____ Input material

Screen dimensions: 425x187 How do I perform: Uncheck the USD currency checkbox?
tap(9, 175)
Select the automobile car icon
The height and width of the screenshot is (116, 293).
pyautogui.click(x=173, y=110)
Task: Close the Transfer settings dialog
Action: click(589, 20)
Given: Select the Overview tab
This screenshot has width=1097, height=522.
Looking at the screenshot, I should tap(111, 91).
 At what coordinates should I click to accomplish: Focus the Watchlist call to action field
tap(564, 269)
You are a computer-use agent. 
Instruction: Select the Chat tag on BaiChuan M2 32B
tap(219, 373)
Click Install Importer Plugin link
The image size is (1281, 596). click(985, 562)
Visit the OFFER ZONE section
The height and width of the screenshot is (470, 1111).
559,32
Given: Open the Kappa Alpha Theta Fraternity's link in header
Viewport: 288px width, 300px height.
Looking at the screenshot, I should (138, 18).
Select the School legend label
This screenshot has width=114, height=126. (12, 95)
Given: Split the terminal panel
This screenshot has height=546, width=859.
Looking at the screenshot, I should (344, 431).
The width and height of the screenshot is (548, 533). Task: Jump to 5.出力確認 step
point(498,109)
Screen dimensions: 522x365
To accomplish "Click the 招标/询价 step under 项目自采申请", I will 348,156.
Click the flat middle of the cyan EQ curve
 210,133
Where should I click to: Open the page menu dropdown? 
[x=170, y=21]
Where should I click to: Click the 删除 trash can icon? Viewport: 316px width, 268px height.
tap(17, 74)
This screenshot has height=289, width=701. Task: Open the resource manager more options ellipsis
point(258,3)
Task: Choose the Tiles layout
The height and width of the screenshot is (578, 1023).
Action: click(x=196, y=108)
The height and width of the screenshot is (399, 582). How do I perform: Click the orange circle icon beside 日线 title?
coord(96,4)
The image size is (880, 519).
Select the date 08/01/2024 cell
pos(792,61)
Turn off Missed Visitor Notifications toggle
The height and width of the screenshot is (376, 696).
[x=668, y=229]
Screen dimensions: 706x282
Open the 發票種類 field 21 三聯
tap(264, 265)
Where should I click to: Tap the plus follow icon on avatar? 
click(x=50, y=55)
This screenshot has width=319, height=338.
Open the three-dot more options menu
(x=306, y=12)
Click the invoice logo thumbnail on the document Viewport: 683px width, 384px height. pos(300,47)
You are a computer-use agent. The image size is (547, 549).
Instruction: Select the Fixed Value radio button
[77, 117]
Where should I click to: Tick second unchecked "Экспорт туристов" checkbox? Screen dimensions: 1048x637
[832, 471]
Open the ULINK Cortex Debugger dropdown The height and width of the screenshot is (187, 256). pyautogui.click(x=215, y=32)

________

Task prompt: Copy the rows again, starting at the line that has "Given: Split the terminal panel" and stopping after the line that has "[x=170, y=21]". Change "terminal panel" to "console pane" and leave everything else unchanged.

Response below:
Given: Split the console pane
This screenshot has height=546, width=859.
Looking at the screenshot, I should (344, 431).
The width and height of the screenshot is (548, 533). Task: Jump to 5.出力確認 step
point(498,109)
Screen dimensions: 522x365
To accomplish "Click the 招标/询价 step under 项目自采申请", I will 348,156.
Click the flat middle of the cyan EQ curve
 210,133
Where should I click to: Open the page menu dropdown? 
[x=170, y=21]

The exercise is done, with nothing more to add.